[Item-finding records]

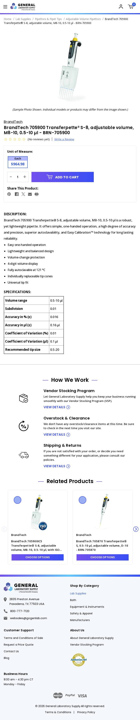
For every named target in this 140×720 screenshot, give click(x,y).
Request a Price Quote (19, 645)
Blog (6, 658)
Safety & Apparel (81, 613)
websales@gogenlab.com (25, 618)
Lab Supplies (78, 593)
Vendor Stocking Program (87, 645)
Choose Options (37, 557)
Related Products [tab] (70, 481)
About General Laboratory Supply (92, 638)
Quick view (17, 500)
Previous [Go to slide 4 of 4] (4, 529)
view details (54, 407)
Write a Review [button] (64, 139)
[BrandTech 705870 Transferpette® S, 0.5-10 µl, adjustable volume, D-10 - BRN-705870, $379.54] (102, 513)
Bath (73, 600)
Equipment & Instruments (87, 607)
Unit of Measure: (20, 151)
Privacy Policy (86, 712)
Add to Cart (62, 177)
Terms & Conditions (58, 712)
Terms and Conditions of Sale (23, 638)
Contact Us (11, 651)
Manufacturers (80, 620)
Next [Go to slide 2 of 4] (136, 529)
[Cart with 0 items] (131, 7)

DO THIS - Edit the items above by replacing "Blog" with "News", keeping everything else unchanged, and leave the pictures out of your answer.

WRITTEN RESPONSE -
For every named target in this 140×720 screenshot, give click(x,y).
Request a Price Quote (19, 645)
News (6, 658)
Safety & Apparel (81, 613)
websales@gogenlab.com (25, 618)
Lab Supplies (78, 593)
Vendor Stocking Program (87, 645)
Choose Options (37, 557)
Related Products [tab] (70, 481)
About General Laboratory Supply (92, 638)
Quick view (17, 500)
Previous [Go to slide 4 of 4] (4, 529)
view details (54, 407)
Write a Review [button] (64, 139)
[BrandTech 705870 Transferpette® S, 0.5-10 µl, adjustable volume, D-10 - BRN-705870, $379.54] (102, 513)
Bath (73, 600)
Equipment & Instruments (87, 607)
Unit of Measure: (20, 151)
Privacy Policy (86, 712)
Add to Cart (62, 177)
Terms & Conditions (58, 712)
Terms and Conditions of Sale (23, 638)
Contact Us (11, 651)
Manufacturers (80, 620)
Next [Go to slide 2 of 4] (136, 529)
[Cart with 0 items] (131, 7)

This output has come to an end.